_RECORDS TO USE_
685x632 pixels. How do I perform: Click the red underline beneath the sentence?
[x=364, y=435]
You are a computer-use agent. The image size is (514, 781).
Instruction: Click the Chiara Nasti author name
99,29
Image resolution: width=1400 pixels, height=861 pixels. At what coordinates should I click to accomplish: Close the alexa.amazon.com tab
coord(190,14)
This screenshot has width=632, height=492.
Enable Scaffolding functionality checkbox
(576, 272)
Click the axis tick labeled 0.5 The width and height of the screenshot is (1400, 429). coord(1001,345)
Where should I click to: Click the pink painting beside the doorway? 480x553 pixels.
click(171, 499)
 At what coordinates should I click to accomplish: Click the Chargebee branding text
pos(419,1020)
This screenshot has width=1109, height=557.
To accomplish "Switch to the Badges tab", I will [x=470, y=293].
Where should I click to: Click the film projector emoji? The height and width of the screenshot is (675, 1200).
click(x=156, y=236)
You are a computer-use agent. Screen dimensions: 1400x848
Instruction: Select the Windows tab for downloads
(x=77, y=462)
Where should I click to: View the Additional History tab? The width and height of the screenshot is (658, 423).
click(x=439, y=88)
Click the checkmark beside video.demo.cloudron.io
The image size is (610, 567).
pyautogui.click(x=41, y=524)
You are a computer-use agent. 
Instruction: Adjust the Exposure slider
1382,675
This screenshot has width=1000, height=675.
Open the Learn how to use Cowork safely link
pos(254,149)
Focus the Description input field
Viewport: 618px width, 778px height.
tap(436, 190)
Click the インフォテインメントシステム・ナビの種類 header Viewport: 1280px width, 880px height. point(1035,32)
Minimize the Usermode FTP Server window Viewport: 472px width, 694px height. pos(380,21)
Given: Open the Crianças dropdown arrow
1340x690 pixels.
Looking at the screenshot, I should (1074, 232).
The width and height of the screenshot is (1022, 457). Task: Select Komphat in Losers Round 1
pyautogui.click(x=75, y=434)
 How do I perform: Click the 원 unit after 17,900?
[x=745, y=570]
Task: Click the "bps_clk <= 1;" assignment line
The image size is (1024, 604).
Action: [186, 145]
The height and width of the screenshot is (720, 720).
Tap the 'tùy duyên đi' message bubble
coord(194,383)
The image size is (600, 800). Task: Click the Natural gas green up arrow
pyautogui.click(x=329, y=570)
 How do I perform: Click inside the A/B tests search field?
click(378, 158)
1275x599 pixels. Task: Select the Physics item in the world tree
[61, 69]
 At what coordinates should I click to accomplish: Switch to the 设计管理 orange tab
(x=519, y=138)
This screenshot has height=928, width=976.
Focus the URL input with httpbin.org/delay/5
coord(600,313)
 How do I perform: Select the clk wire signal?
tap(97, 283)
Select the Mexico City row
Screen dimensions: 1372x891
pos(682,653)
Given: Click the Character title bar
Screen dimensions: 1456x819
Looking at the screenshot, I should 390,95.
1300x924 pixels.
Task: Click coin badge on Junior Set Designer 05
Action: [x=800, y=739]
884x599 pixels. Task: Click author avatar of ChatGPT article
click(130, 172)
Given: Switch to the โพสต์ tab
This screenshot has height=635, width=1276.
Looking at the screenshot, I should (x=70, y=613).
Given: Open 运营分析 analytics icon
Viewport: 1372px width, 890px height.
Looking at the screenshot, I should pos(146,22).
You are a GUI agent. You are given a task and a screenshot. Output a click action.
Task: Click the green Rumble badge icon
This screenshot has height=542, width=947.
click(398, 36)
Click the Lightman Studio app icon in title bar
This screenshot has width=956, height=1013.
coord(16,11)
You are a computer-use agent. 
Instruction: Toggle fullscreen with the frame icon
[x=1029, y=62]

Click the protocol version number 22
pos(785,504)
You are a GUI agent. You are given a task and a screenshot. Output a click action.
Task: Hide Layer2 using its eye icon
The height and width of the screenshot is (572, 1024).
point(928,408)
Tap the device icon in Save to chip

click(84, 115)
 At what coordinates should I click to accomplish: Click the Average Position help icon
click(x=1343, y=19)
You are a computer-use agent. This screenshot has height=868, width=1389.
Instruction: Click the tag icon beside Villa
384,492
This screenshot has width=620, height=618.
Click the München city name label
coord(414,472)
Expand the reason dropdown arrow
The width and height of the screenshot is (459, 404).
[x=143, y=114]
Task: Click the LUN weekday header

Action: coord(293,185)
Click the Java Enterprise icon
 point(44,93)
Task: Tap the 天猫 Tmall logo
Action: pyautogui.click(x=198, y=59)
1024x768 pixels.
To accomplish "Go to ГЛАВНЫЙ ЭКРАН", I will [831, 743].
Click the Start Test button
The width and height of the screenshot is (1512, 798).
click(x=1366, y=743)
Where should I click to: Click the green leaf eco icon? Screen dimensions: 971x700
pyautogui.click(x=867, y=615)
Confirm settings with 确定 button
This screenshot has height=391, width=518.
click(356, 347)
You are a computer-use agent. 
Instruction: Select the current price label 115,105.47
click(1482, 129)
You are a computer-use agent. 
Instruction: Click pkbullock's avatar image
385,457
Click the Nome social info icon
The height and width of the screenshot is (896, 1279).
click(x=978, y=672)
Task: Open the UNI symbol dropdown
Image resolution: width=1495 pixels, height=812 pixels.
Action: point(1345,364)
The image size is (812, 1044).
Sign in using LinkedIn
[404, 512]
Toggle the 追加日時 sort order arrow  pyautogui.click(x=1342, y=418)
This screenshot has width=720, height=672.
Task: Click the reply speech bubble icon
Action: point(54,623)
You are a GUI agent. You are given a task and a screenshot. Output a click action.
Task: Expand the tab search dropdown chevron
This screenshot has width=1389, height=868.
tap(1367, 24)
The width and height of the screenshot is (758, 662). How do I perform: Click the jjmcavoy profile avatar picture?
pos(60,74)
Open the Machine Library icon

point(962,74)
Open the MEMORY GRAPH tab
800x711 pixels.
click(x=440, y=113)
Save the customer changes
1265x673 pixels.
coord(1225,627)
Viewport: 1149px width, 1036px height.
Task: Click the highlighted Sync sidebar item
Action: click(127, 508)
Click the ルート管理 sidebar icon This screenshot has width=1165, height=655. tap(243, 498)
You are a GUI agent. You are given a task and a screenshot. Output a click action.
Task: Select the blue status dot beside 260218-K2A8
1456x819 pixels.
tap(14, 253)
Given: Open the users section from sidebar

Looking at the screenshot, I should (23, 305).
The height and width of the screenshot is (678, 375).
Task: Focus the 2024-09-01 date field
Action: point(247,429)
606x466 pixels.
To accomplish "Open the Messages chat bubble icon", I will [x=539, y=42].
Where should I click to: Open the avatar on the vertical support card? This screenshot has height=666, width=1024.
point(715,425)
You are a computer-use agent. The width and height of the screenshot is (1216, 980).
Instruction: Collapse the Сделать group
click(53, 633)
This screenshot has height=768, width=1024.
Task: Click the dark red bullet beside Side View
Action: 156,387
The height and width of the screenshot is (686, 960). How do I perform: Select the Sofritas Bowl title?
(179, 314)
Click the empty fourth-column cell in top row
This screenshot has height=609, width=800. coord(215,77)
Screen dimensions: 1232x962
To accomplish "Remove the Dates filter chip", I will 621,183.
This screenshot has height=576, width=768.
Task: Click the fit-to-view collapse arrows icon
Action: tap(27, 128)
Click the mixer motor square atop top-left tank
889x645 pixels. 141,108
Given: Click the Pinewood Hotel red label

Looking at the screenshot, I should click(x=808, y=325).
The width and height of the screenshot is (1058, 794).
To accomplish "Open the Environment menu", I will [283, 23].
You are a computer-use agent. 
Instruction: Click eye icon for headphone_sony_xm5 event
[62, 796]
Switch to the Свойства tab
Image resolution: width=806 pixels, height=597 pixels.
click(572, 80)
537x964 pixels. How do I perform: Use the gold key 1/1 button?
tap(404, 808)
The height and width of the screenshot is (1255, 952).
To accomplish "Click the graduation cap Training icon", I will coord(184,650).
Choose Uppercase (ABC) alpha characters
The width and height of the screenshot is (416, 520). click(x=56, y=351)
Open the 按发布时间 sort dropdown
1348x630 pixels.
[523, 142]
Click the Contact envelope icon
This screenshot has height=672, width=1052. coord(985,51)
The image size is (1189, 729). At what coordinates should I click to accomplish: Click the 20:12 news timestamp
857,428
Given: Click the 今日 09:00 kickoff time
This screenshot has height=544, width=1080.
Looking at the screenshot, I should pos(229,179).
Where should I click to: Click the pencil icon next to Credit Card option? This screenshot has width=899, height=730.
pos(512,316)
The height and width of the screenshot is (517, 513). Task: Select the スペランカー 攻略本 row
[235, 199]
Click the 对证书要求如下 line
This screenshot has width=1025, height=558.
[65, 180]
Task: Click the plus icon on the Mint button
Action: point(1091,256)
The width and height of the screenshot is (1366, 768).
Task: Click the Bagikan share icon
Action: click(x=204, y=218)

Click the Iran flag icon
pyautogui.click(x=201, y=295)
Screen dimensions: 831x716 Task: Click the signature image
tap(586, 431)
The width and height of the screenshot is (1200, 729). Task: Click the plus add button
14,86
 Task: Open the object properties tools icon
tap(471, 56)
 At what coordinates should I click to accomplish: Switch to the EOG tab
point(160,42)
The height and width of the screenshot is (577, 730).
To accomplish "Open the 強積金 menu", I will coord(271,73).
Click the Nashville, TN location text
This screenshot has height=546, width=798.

_GIVEN PROBLEM_
Reproduce verbatim the lines of the data from the line containing "Click the Contact envelope icon" through the final line of the data, including both.

_WRITTEN REPLY_
Click the Contact envelope icon
This screenshot has height=672, width=1052. coord(985,51)
The image size is (1189, 729). At what coordinates should I click to accomplish: Click the 20:12 news timestamp
857,428
Given: Click the 今日 09:00 kickoff time
This screenshot has height=544, width=1080.
Looking at the screenshot, I should pos(229,179).
Where should I click to: Click the pencil icon next to Credit Card option? This screenshot has width=899, height=730.
pos(512,316)
The height and width of the screenshot is (517, 513). Task: Select the スペランカー 攻略本 row
[235, 199]
Click the 对证书要求如下 line
This screenshot has width=1025, height=558.
[65, 180]
Task: Click the plus icon on the Mint button
Action: point(1091,256)
The width and height of the screenshot is (1366, 768).
Task: Click the Bagikan share icon
Action: click(x=204, y=218)

Click the Iran flag icon
pyautogui.click(x=201, y=295)
Screen dimensions: 831x716 Task: Click the signature image
tap(586, 431)
The width and height of the screenshot is (1200, 729). Task: Click the plus add button
14,86
 Task: Open the object properties tools icon
tap(471, 56)
 At what coordinates should I click to accomplish: Switch to the EOG tab
point(160,42)
The height and width of the screenshot is (577, 730).
To accomplish "Open the 強積金 menu", I will coord(271,73).
Click the Nashville, TN location text
This screenshot has height=546, width=798.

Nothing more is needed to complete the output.